Furthermore, while we adopted a US Medicare perspective to be aligned with the baseline mean age of the VICTORIA population and applied Medicare-specific medical cost inputs, the costs could vary by health plan and site of care. Therefore, we conducted scenario analyses to examine the impact of using alternative Medicare costs and commercial payer-specific costs separately, which showed that the medical costs had limited impact on the model results. In addition, we expected that the cost of hospital-based terminal care could differ from the cost in the community setting. Therefore, we also conducted a conservative scenario analysis by zeroing out terminal care cost from the model, which had only a limited effect on the model results. In addition, for the drug costs, we relied on WAC and assumed a discount of 25% to approximate the net price for both vericiguat and sacubitril/valsartan, as the net price of the recently launched vericiguat was not available at the time of this analysis. To mitigate this limitation, scenario analyses were conducted to examine the impact of varying the drug discount on the model results.

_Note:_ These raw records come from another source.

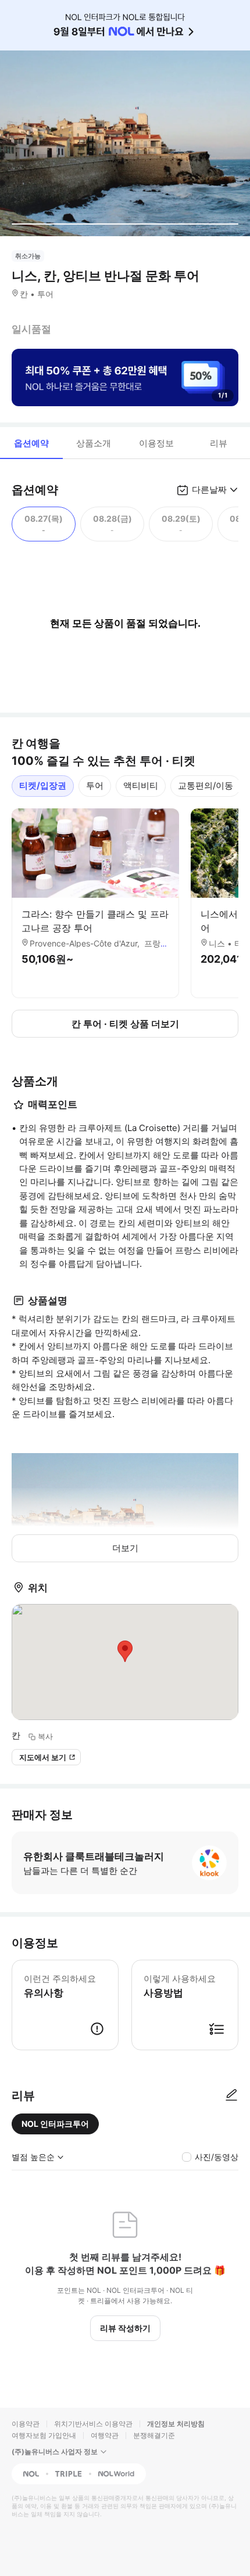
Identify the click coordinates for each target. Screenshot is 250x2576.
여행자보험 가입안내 (44, 2435)
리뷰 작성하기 (125, 2328)
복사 (45, 1736)
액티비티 (140, 785)
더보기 (125, 1547)
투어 (94, 785)
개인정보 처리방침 (176, 2423)
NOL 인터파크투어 (55, 2124)
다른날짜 (209, 489)
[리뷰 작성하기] (231, 2095)
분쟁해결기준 (154, 2435)
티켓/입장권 (42, 785)
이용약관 (26, 2423)
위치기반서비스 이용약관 (93, 2423)
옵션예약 (31, 443)
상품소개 (93, 443)
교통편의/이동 (205, 785)
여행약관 (105, 2435)
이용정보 (156, 443)
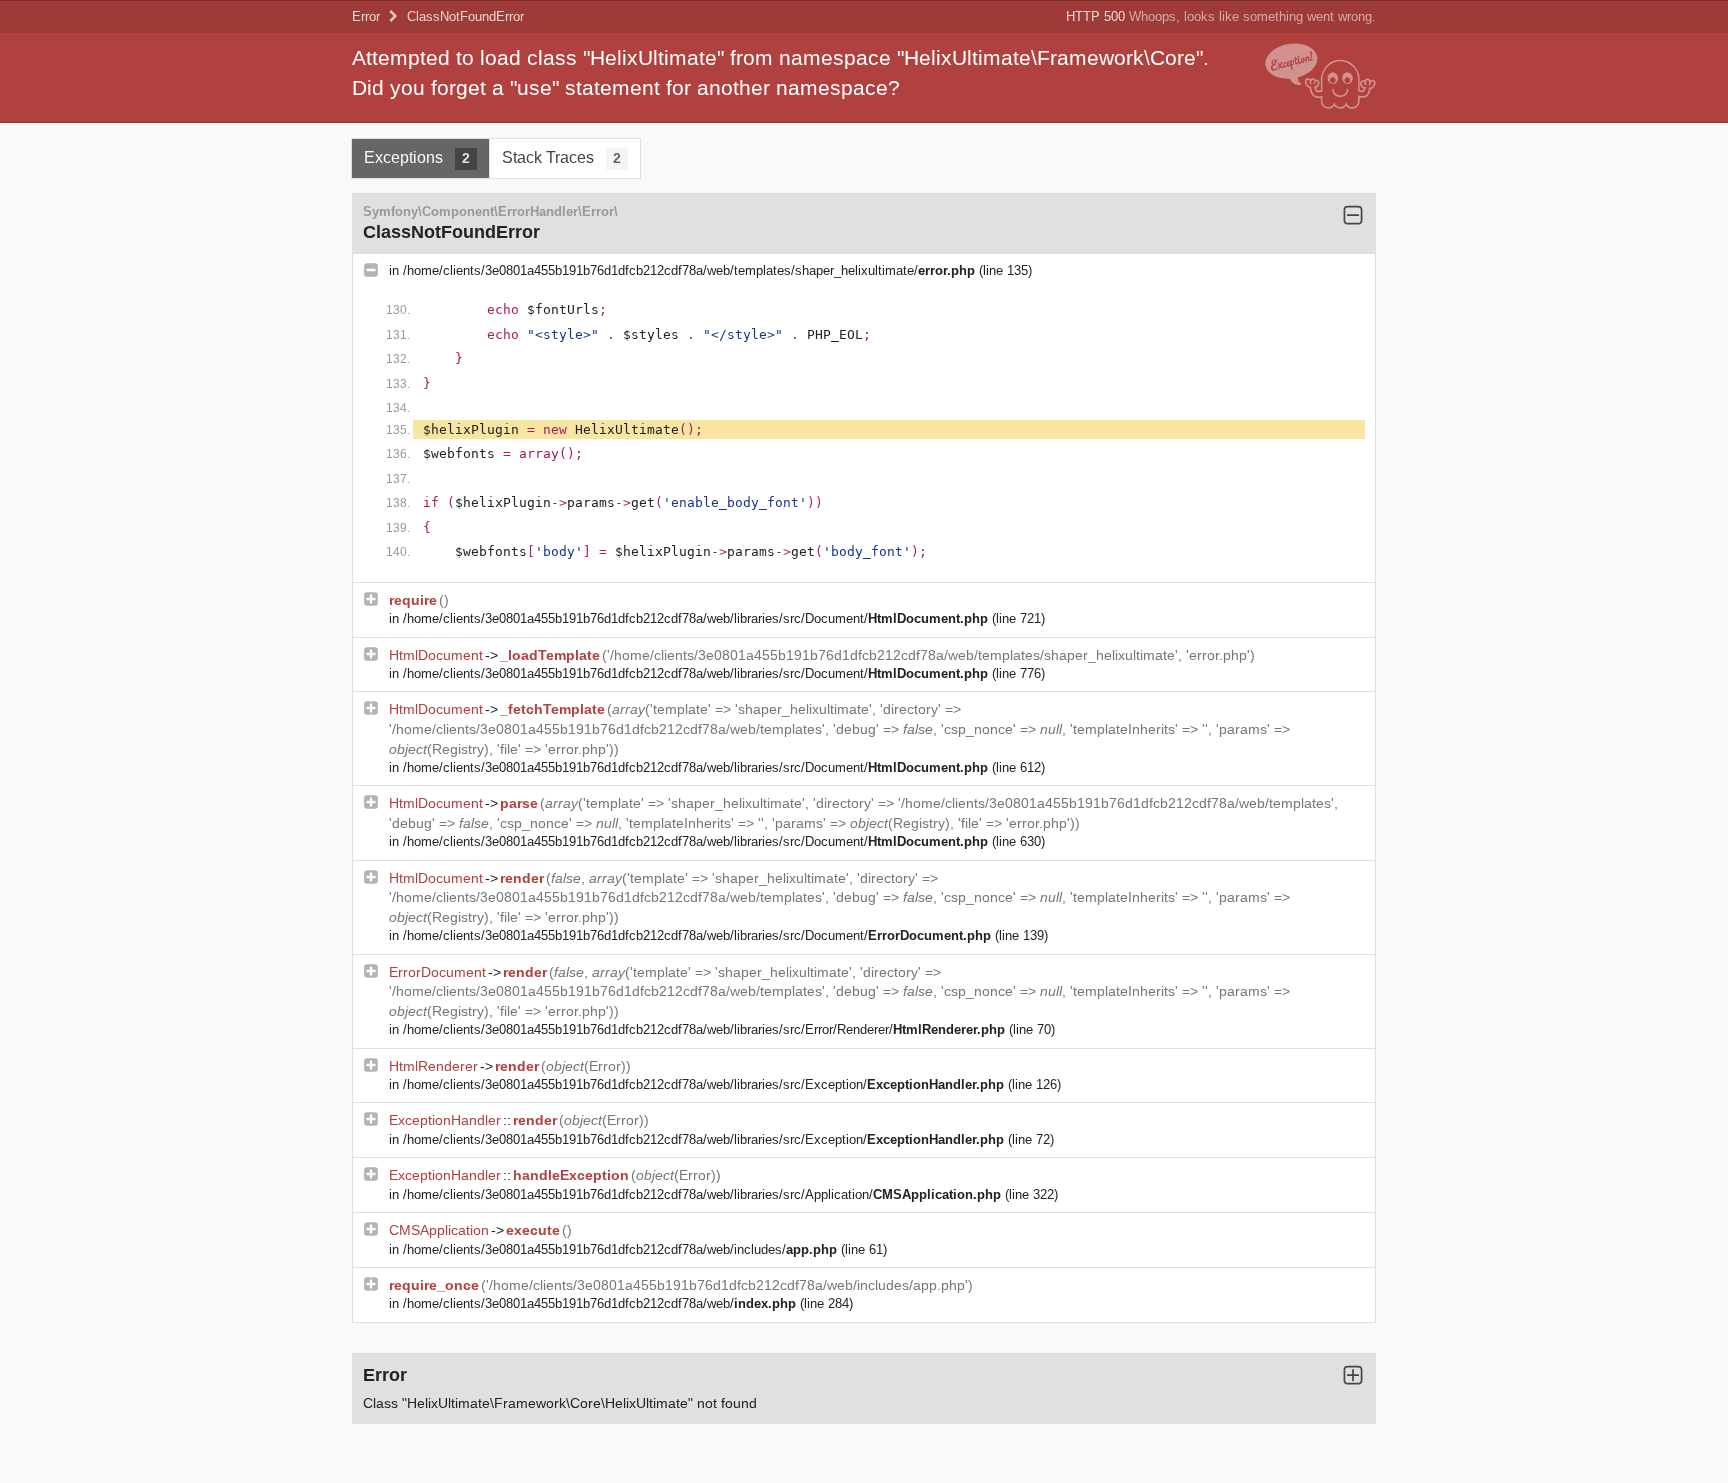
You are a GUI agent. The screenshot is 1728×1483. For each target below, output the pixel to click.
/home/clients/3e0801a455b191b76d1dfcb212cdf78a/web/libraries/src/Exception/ (703, 1084)
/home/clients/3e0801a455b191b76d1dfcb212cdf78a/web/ (599, 1303)
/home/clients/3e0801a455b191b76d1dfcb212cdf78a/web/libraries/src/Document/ (695, 618)
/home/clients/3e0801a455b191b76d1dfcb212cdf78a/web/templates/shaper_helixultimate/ (689, 270)
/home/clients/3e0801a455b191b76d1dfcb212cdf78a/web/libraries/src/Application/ (702, 1194)
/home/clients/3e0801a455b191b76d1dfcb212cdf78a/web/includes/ (620, 1249)
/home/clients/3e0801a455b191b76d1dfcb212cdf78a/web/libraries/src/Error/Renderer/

Finally, non-drug costs can be determined based on different sources, as recently consolidated [42]. We chose to base our model on the most recently published HCRU cost data in the US that further allow to distinguish Medicare patients who had, versus those who did not have, a recent worsening HF event based on the unique population described [11, 36].

5 Conclusions

VICTORIA enrolled a population with recent worsening HF and higher natriuretic peptides and consequently addresses a previous research gap. Our cost-effectiveness model leverages risk equations to allow representative disease progression modeling for a multifactorial condition such as HFrEF.

Over a 30-year lifetime horizon, vericiguat plus PSoCT was associated with gains in life expectancy and QALYs and an incremental cost of $82,488 per QALY gained compared with PSoCT alone in the VICTORIA ITT population in the base case. Sensitivity analyses showed that the base-case analysis results were robust and suggest that vericiguat on top of PSoCT is cost effective at a WTP threshold of $100,000 in the US. It will be important to understand the real-world effectiveness of vericiguat in the upcoming years and to update our cost-effectiveness analysis with recent real-world data once they become available.